Azalina criticised the actions of the self-styled
Sulu heirs and their lawyers saying “we again remind the public that the
purported heirs and their counsels are trying to distort the truth before the
media, just as they have done before the courts.”
“This case concerns a genuine arbitral scandal that
has undermined the two most fundamental institutions of the rule of law:
respecting the law and obeying the courts, and Malaysia will spare no effort in
defending its rights,” said Azalina, who is in-charge of law and institutional
reform.
Noting that several news outlets have reported on a
purported new attempt by the alleged Sulu heirs in Luxembourg to seize assets
belonging to Petronas, Azalina said Malaysia has not received formal notice of
the alleged seizure orders. “Consequently, this office is unable to
confirm the correctness or accurateness of these media reports,” she said.
While casting doubt on the purported new seizure
bid, Azalina pointed out that the alleged Sulu heirs had already failed in
their previous first attempt to seize Petronas’s assets in Luxembourg.
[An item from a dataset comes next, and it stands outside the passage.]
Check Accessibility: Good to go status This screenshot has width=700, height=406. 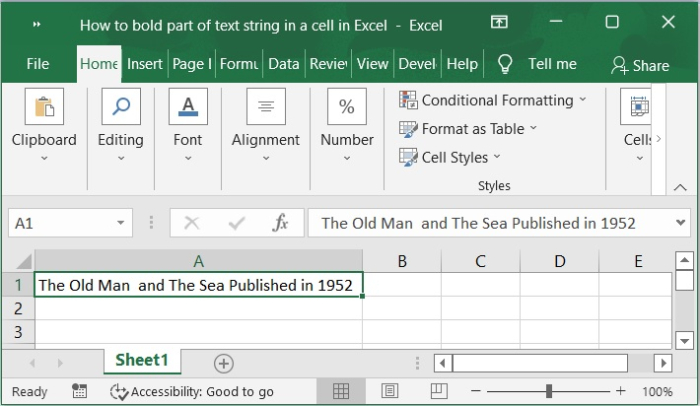point(192,392)
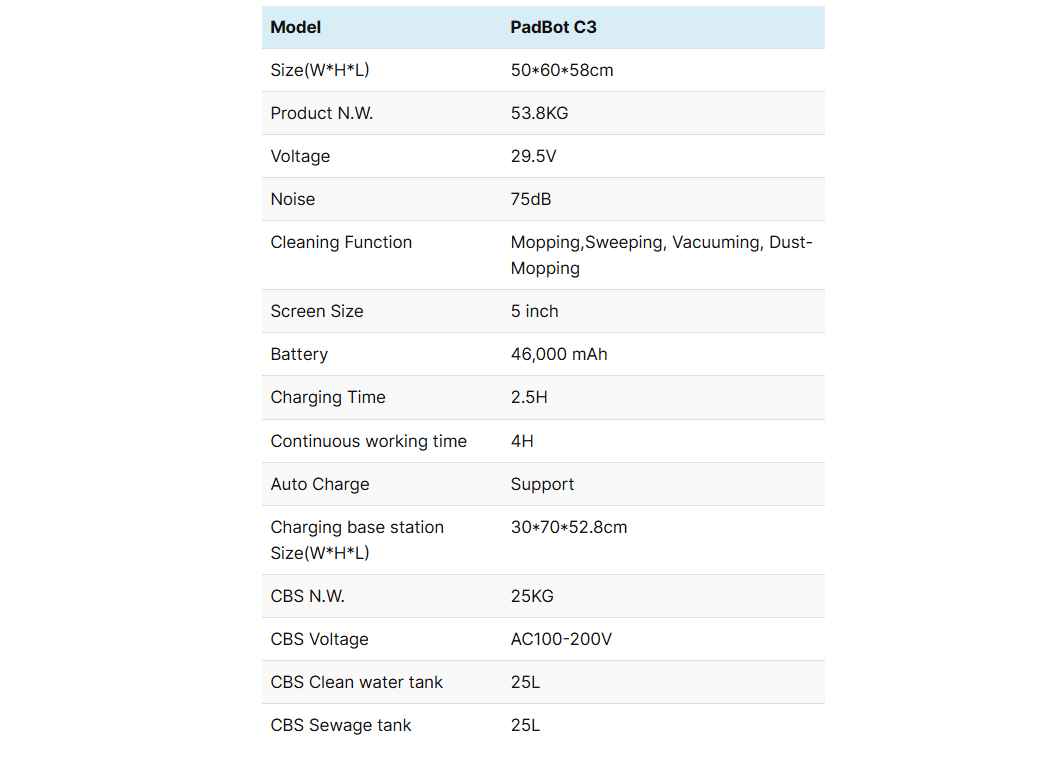Click the Noise row label
The width and height of the screenshot is (1050, 757).
(293, 199)
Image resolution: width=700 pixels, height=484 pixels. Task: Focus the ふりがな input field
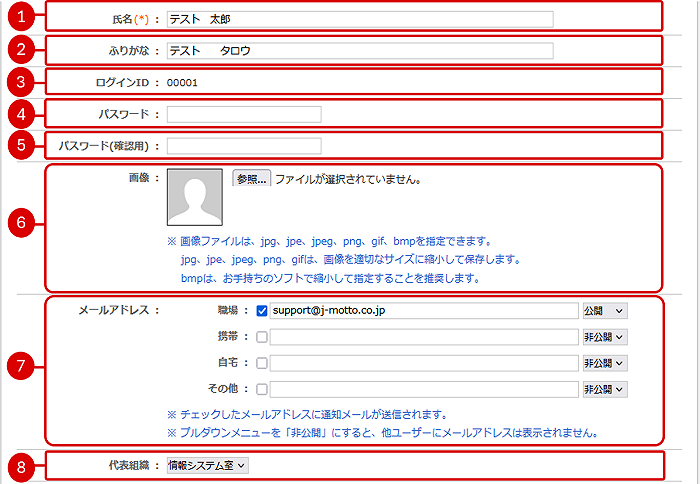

She said
the Sulu heirs’ bid to seize Malaysia’s assets is based on the alleged
arbitration award by Gonzalo Stampa — whose appointment as arbitrator has been
cancelled by the same court which appointed him initially.
“If they prove to be true, this would not be the
first time that the purported Sulu heirs attempt to seize Malaysia’s assets in
Luxembourg on the basis of a purported final award rendered by Spanish lawyer
whose appointment as arbitrator was nullified by the same court that had
initially appointed him without hearing Malaysia. Rather, this alleged new
attempt to attach assets would follow a first and failed attachment, which the
Luxembourg courts recently lifted,” she said, referring to the previously
failed seizure order according to its legal term “attachment”.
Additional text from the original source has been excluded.